In fact, the boos have grown louder, in part due to Logano winning and in part due to what some viewed as arrogance in the wake of wrecking Kenseth to earn the win at Kansas. That fan attitude is also nothing new; in recent years, Logano has been in dustups with Denny Hamlin, a wreck that took out the Joe Gibbs Racing driver for a month and also engaged in a war of words with Harvick. A youngster that once had trouble standing up for himself on-track now has no problem making contact down the stretch to earn a victory.
Those style changes are producing a crucial moment in Logano’s career, or is it a crisis? The aggression which helped define Dale Earnhardt Sr. is having the opposite effect on a driver who looks more comfortable texting on an iPhone than talking tough in front of the camera. (And when he does, Logano is decidedly PG; Kenseth’s move on Sunday to wreck him was titled “chicken-you-know-what” when no one would blamed him for using a potty mouth.)
It’s a much different vibe being produced, a northeastern native emerging as the face of southern-based NASCAR that’s still yearning at times for the rough-and-tumble Earnhardt. At least Gordon came along at a time where Earnhardt was still around, setting up a dynamic that was entertaining to watch. The boos were matched by cheers for someone else, a way for the negative emotions to balance out and justification for fans to keep watching. But who will Logano’s rival be? Gordon is leaving the sport, retiring in November and Tony Stewart, reduced to a footnote on-track will follow him in 2016. Harvick, Earnhardt Jr., and even Kenseth are all in their 40s, too close to retirement age to cultivate long-term competition. Brad Keselowski? He’s a teammate, unlikely to become a hated rival in this era where cooperation within a multi-car giant earns you titles.
That leaves Logano twisting in the wind, potentially embarking on a dominant Johnson–like next few seasons ahead armed with even less of a fanbase. Which takes us back to NASCAR getting put in a box.

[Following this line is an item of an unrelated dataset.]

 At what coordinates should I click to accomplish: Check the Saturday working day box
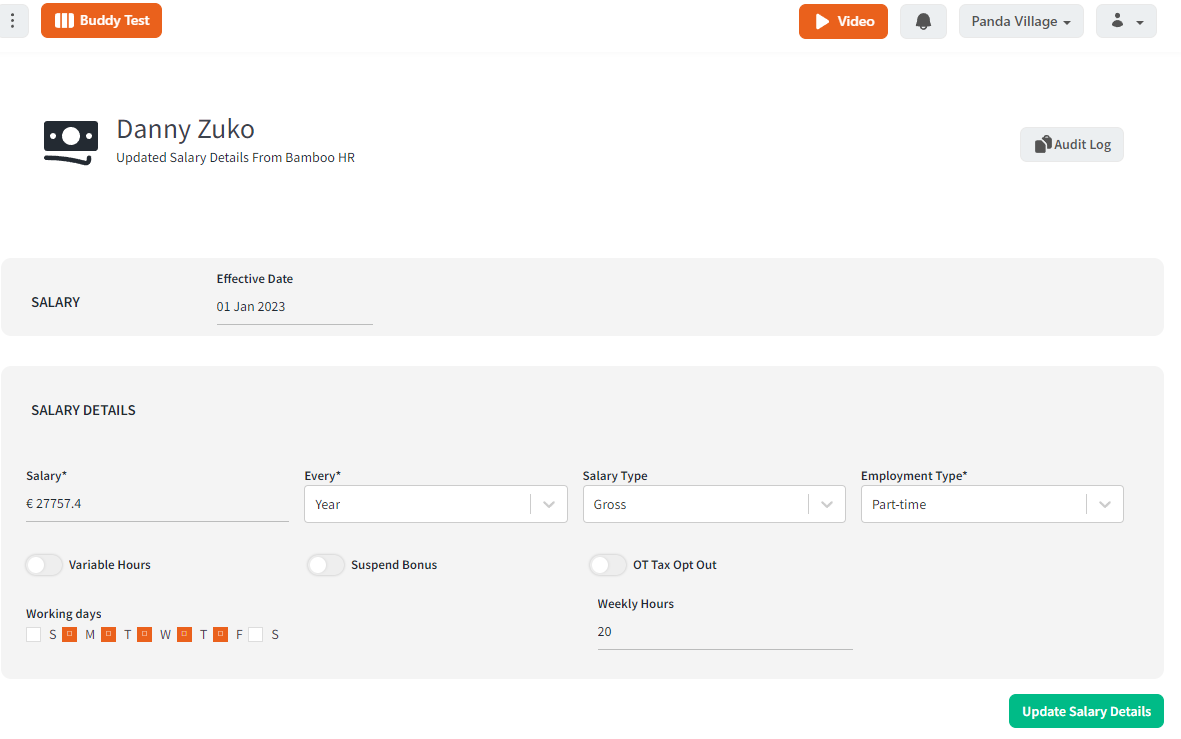click(256, 634)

Conventional wisdom says there’s going to need to be some punishment toward Kenseth; what it will be is unclear. However, a suspension in this case would not only be inconsistent but would serve as a notice Logano needed to be protected.
Protect, protect, protect in fact is all NASCAR’s done since Sunday. Logano’s father, Tom, was shoved into a hauler instead of being given an opportunity to confront his son’s aggressor. Logano himself was kept far away from Kenseth, incapable of conversing even though both wound up at the same infield care center. Next, the sport will punish Kenseth without Logano having a chance to defend himself man-to-man. Some might say it’s a weird, unintentional message that this youngster needs to be coddled instead of standing on his own two feet.
In this era of declining attendance and interest I often stop and wonder whether a decision NASCAR makes will win any new fans. What will punishing Kenseth do to the reputation of Logano? Just think of trying to explain this situation to someone just learning about the sport. “Well, you see, Logano was fighting for a win, wrecked Kenseth and then some people think he got all cocky about it. So a few weeks later, Kenseth wrecked him back for revenge but NASCAR thought that was too mean so they punished Kenseth as a way to keep Logano protected.” Um, what? An eye for an eye has been turned into Mom and Dad protecting the prodigal son.
Is that the way NASCAR wants Logano to be viewed? For them to make a comeback with the image-conscious next generation it’s Logano’s image, as well as his success, that will make the difference. Right now, Logano is viewed as the bad guy, right or wrong, and any punishment simply makes it worse in a sport that once settled disagreement with fists – not section F from the NASCAR Rulebook.